→ The input:
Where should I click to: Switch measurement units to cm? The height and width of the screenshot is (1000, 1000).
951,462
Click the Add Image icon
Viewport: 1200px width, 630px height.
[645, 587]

→ Work item:
Print out the data exactly once more.

→ Solved exercise:
Where should I click to: Switch measurement units to cm? The height and width of the screenshot is (1000, 1000).
951,462
Click the Add Image icon
Viewport: 1200px width, 630px height.
[645, 587]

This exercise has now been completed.